What does this even mean? Last time I checked anyone can take my picture any
time I am in public.

Is their theory that someone is going to use a mission impossible face mask to
impersonate me and then get me put on a terrorist watch list?

How would having machines doing facial recognition change anything from having
humans doing facial recognition?

If anything the machines will be more accurate, so face theft will be less of
a problem, but I have never heard of any real life cases of face theft, so I
don't actually think it is or will be a problem.

> However, due to the fact that immigrants and people of color are
> disproportionately represented in criminal and immigration databases, and
> that face recognition systems are less capable of identifying people of
> color, women, and young people, the weight of these inaccuracies will fall
> disproportionately on them.

This is a fascinating finding and definitely a subject of concern.

You can read the research this is based on here:
[http://openbiometrics.org/publications/klare2012demographics...](http://openbiometrics.org/publications/klare2012demographics.pdf)

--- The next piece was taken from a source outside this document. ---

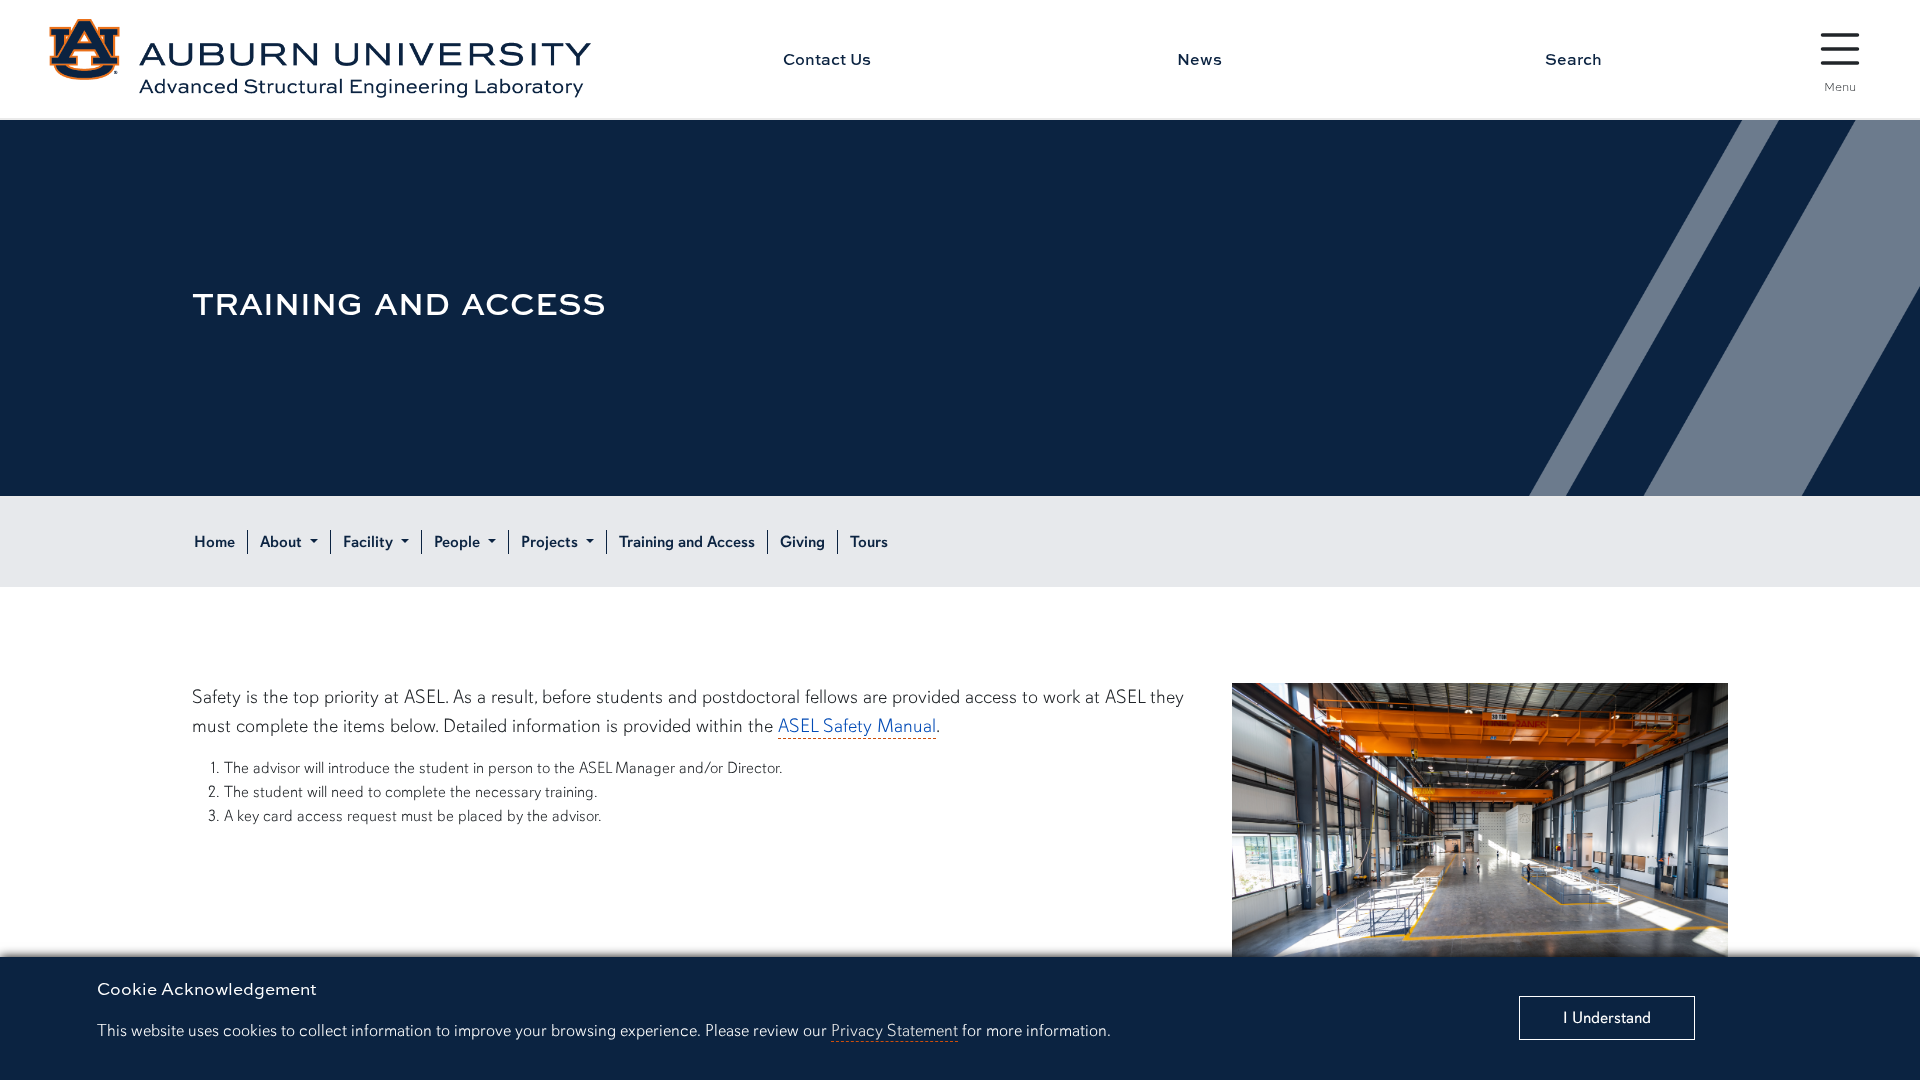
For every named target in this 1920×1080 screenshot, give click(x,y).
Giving (802, 542)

What I would point out here is that even if there are race and gender
discrepancies in algorithmic performance for facial recognition these systems
are being used as a replacement for humans who are not exactly known for being
free from racial and gender bias.

At least the facial recognition system is not going to share see through
images of you with their colleagues or give you an enhanced pat down because
they find you attractive.

Even if the algorithms are less accurate for some groups it should be possible
to adjust the algorithms to require a higher level of certainty for those
groups so that no group experiences a higher rate of false positives than any
other. That is something you can't do with people that you can do with a
machine.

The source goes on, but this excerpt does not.